Caindo no estilo de batalha selvagem dos Espectros de Barrow, Sunny esmagou o crânio de uma das abominações com seu punho nu. Uma fração de segundo depois, ele estava perto de outra, perfurando seu peito com sua mão e esmagando seu coração. Em um piscar de olhos, já estava em outro lugar, brutalmente rasgando as mandíbulas de um monstro.
Sunny lutou implacavel e metodicamente, destruindo as Criaturas do Pesadelo da forma mais rápida e brutal… não, nem poderia ser chamado de luta. Ele não era um lutador agora — ele era um açougueiro, ou um carrasco implacável na melhor das hipóteses.
Não levou mais do que doze segundos para ele obliterar o enxame inteiro. Quando terminou, o sangue que cobria sua armadura de ônix já havia virado gelo.
As Criaturas do Pesadelo estavam mortas… mas não todas. Ele havia deixado uma viva.
Agora, a enorme besta se contorcia na neve, lutando para se enterrar nela enquanto sombras a mantinham no lugar. Não havia como escapar de Sunny, mas a abominação ainda tentava desesperadamente fugir. Virando a cabeça, Sunny estudou a criatura feia e então deu um passo em sua direção.
“Onde você está indo? Quem permitiu que você partisse?”
Aproximando-se da abominação, ele se agachou ao lado dela e olhou fixamente em seus olhos frenéticos com um sorriso. A boca aterrorizante da criatura estava a menos de um metro de seu rosto, mas Sunny não se importou.
“Você escolheu um dia errado para existir, miserável. Ah, mas é o melhor. É exatamente o que eu preciso!”
Ele estendeu uma mão, sentindo a Serpente da Alma deslizar para frente. Logo, uma torrente de escuridão fluiu de seus dedos para a neve, formando uma Sombra massiva.
Aquela Sombra não era uma grande serpente, no entanto. Em vez disso, ela tomou a forma de uma criatura imponente que tinha duas pernas atarracadas, um torso emagrecido e curvado e mãos desproporcionalmente longas e multiarticuladas, duas delas, cada uma terminando com um conjunto de garras ósseas horríveis, e outras duas, essas mais curtas, terminando com dedos quase humanos.
Seu corpo era coberto por uma pelagem preta e irregular, e havia cinco olhos pretos brilhantes em sua cabeça. Abaixo deles, uma bocarra terrível, cheia de dentes afiados como navalhas, estava entreaberta, como se estivesse em antecipação. Baba viscosa escorria pelo queixo da criatura e pingava na neve.

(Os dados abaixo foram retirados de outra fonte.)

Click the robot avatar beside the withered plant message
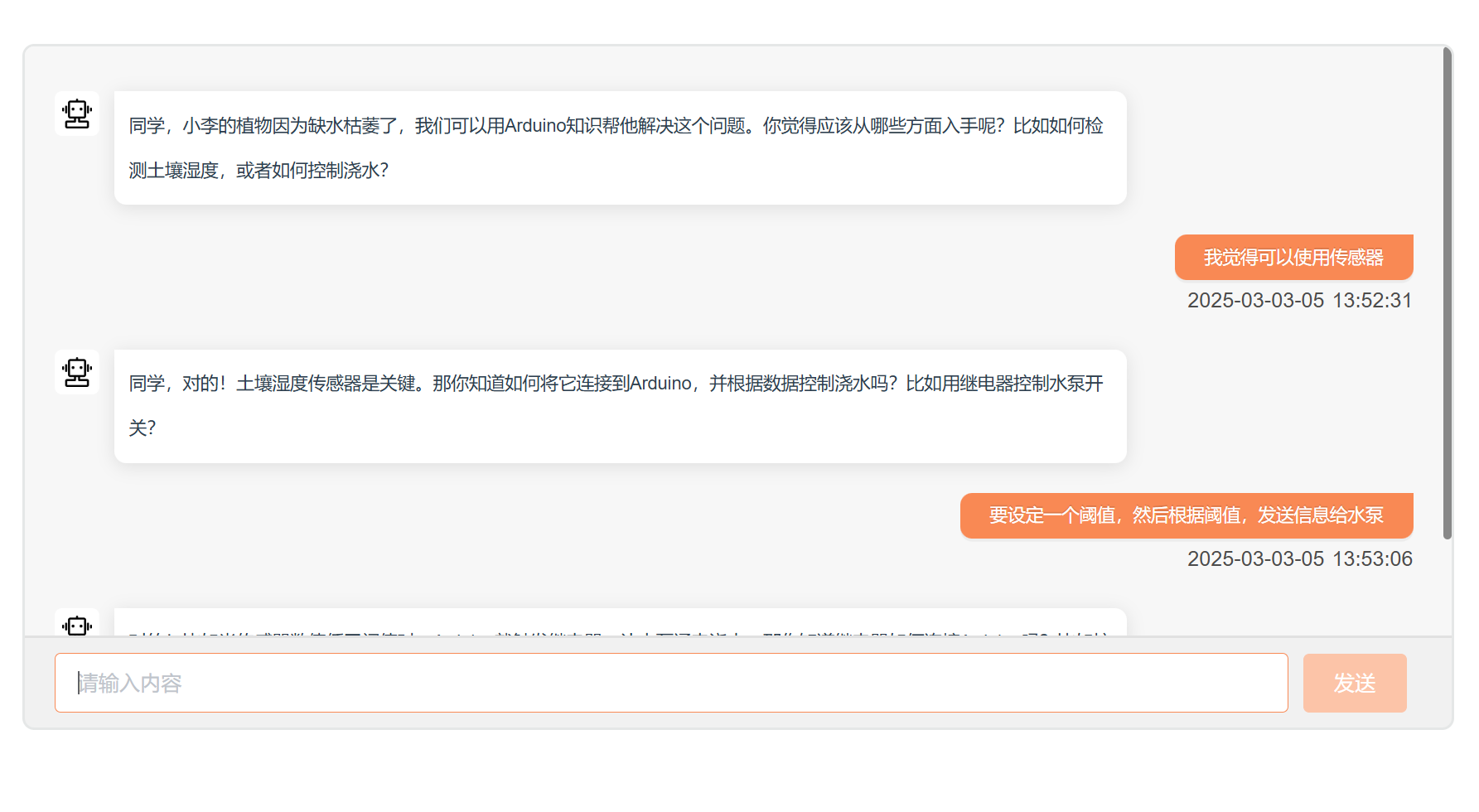click(77, 114)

A parte mais enervante, porém, eram as formas estranhas que se moviam sem parar, como vermes, sob a pele da criatura. Era o Rei da Montanha. Ou melhor, uma versão do Rei da Montanha que parecia ter sido mergulhada em uma piscina de escuridão líquida.

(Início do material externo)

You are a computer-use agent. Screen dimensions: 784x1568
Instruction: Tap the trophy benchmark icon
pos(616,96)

O sorriso frio de Sunny se alargou um pouco, seus olhos escuros brilharam com uma vontade sinistra.
“Continue. Este será o primeiro.”
A Serpente deu um passo pesado para frente e agarrou a abominação que lutava com sua mão poderosa. Então, uma das larvas parecidas com vermes se movendo sob sua pele rastejou de baixo de suas garras e se enterrou na carne do monstro. A Criatura do Pesadelo congelou por um momento e então soltou um gemido assustador.
Um momento depois, seu corpo se contorceu em uma convulsão terrível.
Sunny sorriu sombriamente.
“… Mas não a última, Não, de forma alguma.”